(Exercise)
Reproduce the items starting with the line that contains "Given: Collapse the MapTiler tree node" and going on through the line that contains "Action: coord(881,236)", leaving the pictures out of your answer.

(Data provided)
= = =
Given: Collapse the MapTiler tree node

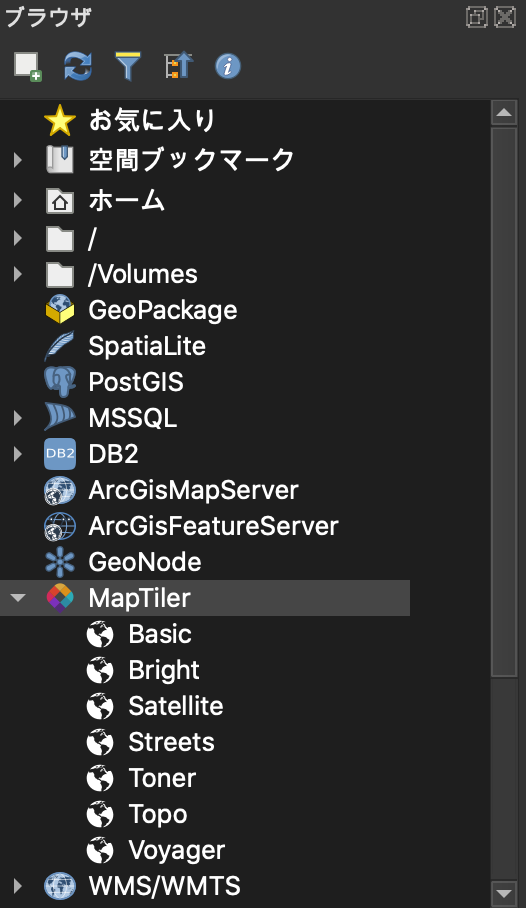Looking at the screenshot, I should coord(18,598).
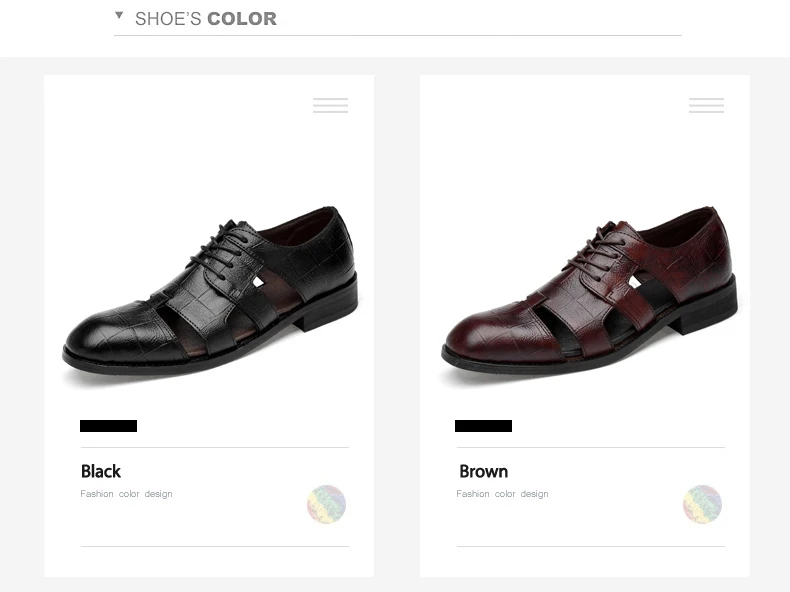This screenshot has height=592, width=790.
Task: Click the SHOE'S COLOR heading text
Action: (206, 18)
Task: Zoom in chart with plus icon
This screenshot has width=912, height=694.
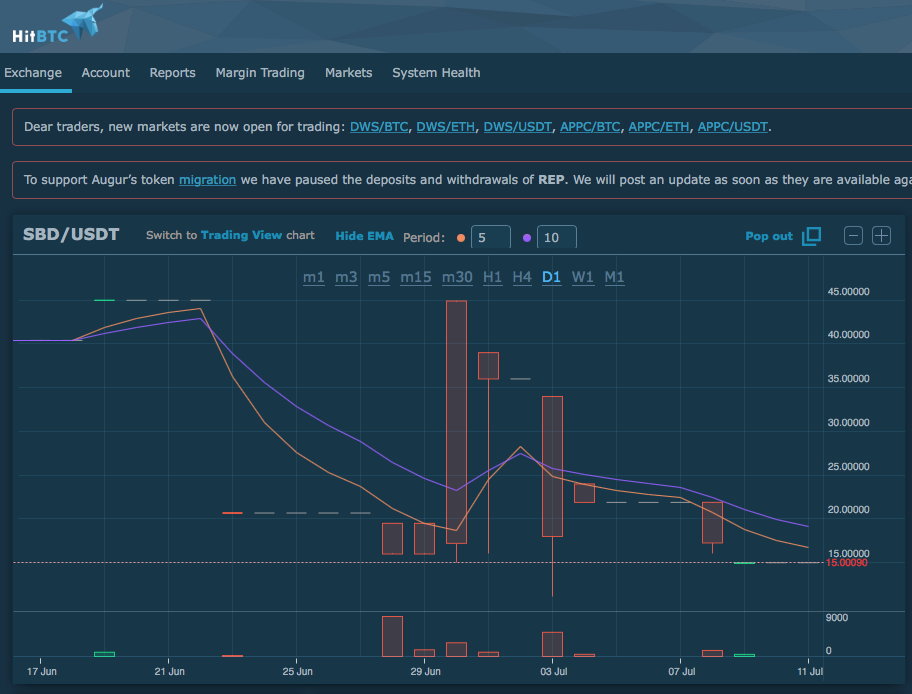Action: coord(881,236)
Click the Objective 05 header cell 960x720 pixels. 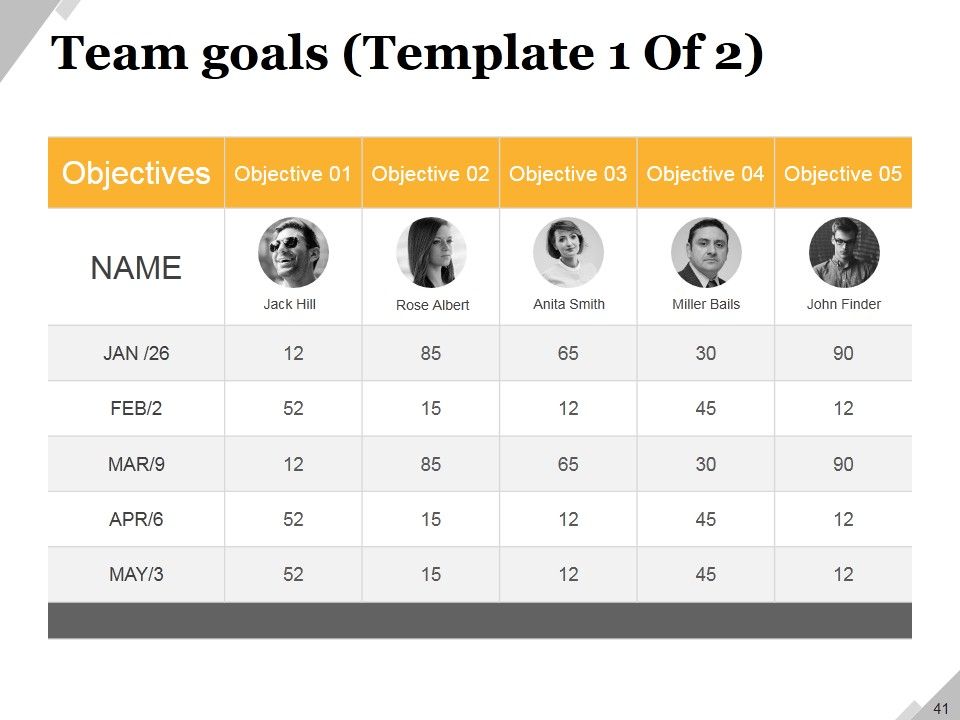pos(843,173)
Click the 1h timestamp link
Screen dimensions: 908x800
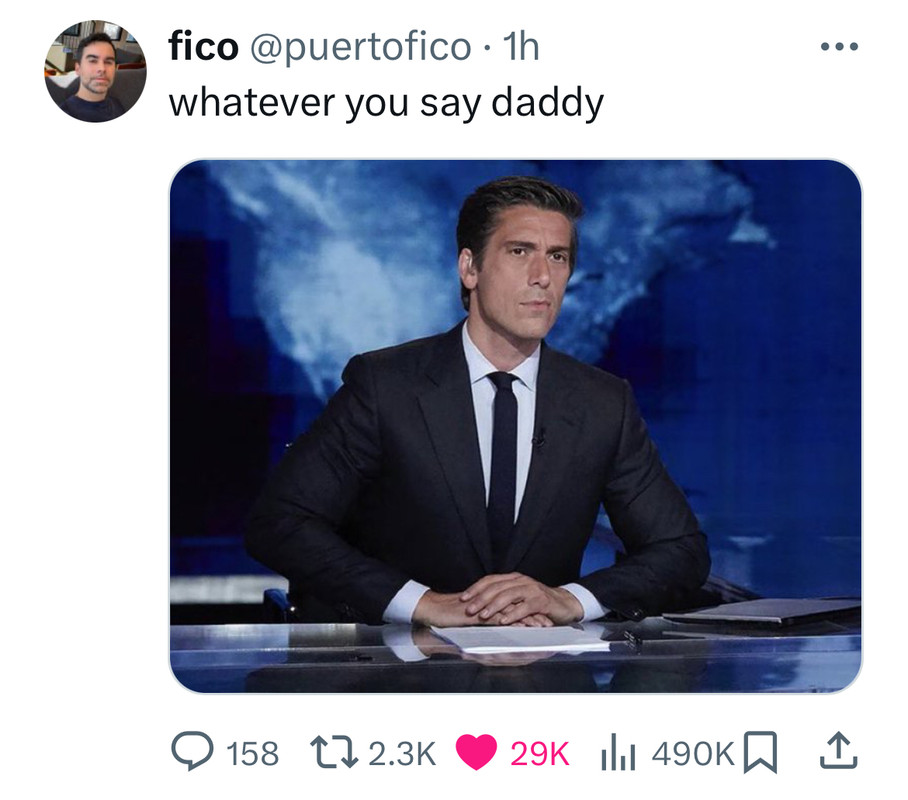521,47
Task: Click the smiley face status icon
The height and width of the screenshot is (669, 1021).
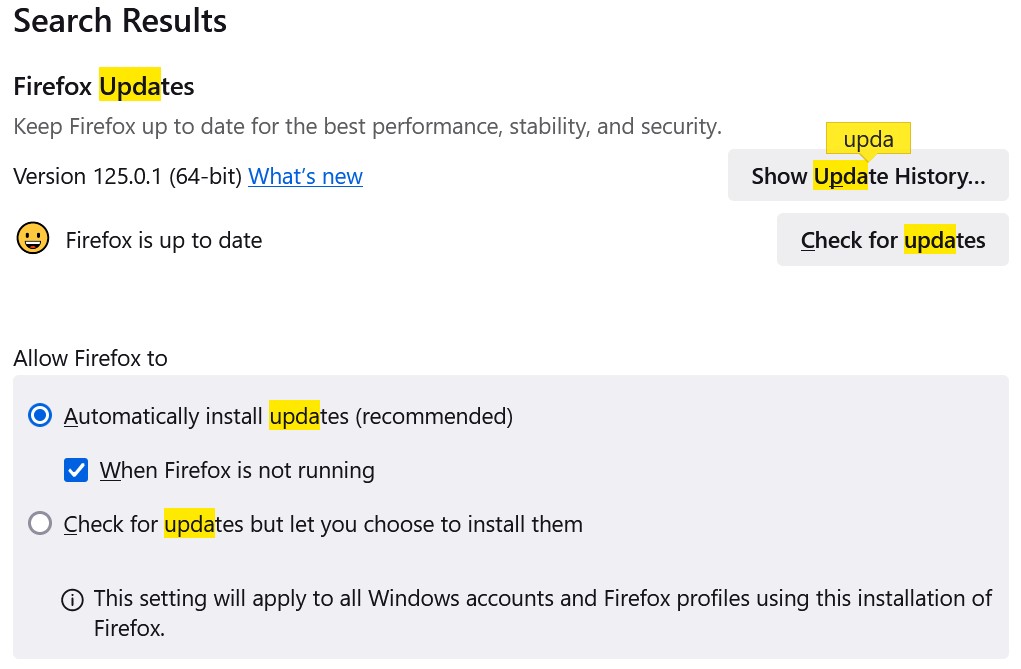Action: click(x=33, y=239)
= = =
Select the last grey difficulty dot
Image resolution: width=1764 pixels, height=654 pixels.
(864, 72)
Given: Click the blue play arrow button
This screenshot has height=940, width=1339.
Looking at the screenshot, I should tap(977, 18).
= = =
(Response to this task)
Given: Collapse the MapTiler tree node

Looking at the screenshot, I should coord(18,598).
This screenshot has height=592, width=790.
Task: Click the SHOE'S COLOR heading text
Action: (206, 18)
Task: Zoom in chart with plus icon
This screenshot has width=912, height=694.
Action: coord(881,236)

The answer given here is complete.